--- Start LISTED ENTRIES ---
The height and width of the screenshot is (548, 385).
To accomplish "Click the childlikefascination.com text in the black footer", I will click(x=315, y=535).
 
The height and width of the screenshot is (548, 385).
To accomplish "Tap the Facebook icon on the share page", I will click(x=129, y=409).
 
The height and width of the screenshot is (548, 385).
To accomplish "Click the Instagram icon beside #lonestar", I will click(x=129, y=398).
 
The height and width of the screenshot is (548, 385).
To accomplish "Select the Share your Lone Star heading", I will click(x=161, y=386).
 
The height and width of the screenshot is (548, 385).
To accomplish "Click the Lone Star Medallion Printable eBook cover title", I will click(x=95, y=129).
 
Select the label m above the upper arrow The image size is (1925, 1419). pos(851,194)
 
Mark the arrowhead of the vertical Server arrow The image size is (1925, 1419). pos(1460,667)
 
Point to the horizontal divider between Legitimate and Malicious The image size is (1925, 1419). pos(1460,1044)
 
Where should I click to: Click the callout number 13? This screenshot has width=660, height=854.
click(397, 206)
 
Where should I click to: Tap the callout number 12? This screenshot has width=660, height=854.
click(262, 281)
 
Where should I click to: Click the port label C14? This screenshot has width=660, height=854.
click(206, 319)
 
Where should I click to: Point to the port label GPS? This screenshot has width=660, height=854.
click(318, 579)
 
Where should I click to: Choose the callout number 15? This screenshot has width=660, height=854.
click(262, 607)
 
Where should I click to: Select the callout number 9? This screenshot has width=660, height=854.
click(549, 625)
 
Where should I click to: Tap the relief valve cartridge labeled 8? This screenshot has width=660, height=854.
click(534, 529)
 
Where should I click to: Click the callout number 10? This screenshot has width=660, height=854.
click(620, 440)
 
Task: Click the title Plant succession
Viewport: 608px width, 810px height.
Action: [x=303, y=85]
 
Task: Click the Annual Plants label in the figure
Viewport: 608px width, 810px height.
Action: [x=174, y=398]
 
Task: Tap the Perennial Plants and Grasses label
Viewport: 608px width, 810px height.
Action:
--- End LISTED ENTRIES ---
▶ WHAT IS NEEDED
Could you reproduce every one of the items above, character for character?

▶ REPLY
The height and width of the screenshot is (548, 385).
To accomplish "Click the childlikefascination.com text in the black footer", I will click(x=315, y=535).
 
The height and width of the screenshot is (548, 385).
To accomplish "Tap the Facebook icon on the share page", I will click(x=129, y=409).
 
The height and width of the screenshot is (548, 385).
To accomplish "Click the Instagram icon beside #lonestar", I will click(x=129, y=398).
 
The height and width of the screenshot is (548, 385).
To accomplish "Select the Share your Lone Star heading", I will click(x=161, y=386).
 
The height and width of the screenshot is (548, 385).
To accomplish "Click the Lone Star Medallion Printable eBook cover title", I will click(x=95, y=129).
 
Select the label m above the upper arrow The image size is (1925, 1419). pos(851,194)
 
Mark the arrowhead of the vertical Server arrow The image size is (1925, 1419). pos(1460,667)
 
Point to the horizontal divider between Legitimate and Malicious The image size is (1925, 1419). pos(1460,1044)
 
Where should I click to: Click the callout number 13? This screenshot has width=660, height=854.
click(397, 206)
 
Where should I click to: Tap the callout number 12? This screenshot has width=660, height=854.
click(262, 281)
 
Where should I click to: Click the port label C14? This screenshot has width=660, height=854.
click(206, 319)
 
Where should I click to: Point to the port label GPS? This screenshot has width=660, height=854.
click(318, 579)
 
Where should I click to: Choose the callout number 15? This screenshot has width=660, height=854.
click(262, 607)
 
Where should I click to: Select the callout number 9? This screenshot has width=660, height=854.
click(549, 625)
 
Where should I click to: Tap the relief valve cartridge labeled 8? This screenshot has width=660, height=854.
click(534, 529)
 
Where should I click to: Click the callout number 10? This screenshot has width=660, height=854.
click(620, 440)
 
Task: Click the title Plant succession
Viewport: 608px width, 810px height.
Action: [x=303, y=85]
 
Task: Click the Annual Plants label in the figure
Viewport: 608px width, 810px height.
Action: [x=174, y=398]
 
Task: Tap the Perennial Plants and Grasses label
Viewport: 608px width, 810px height.
Action:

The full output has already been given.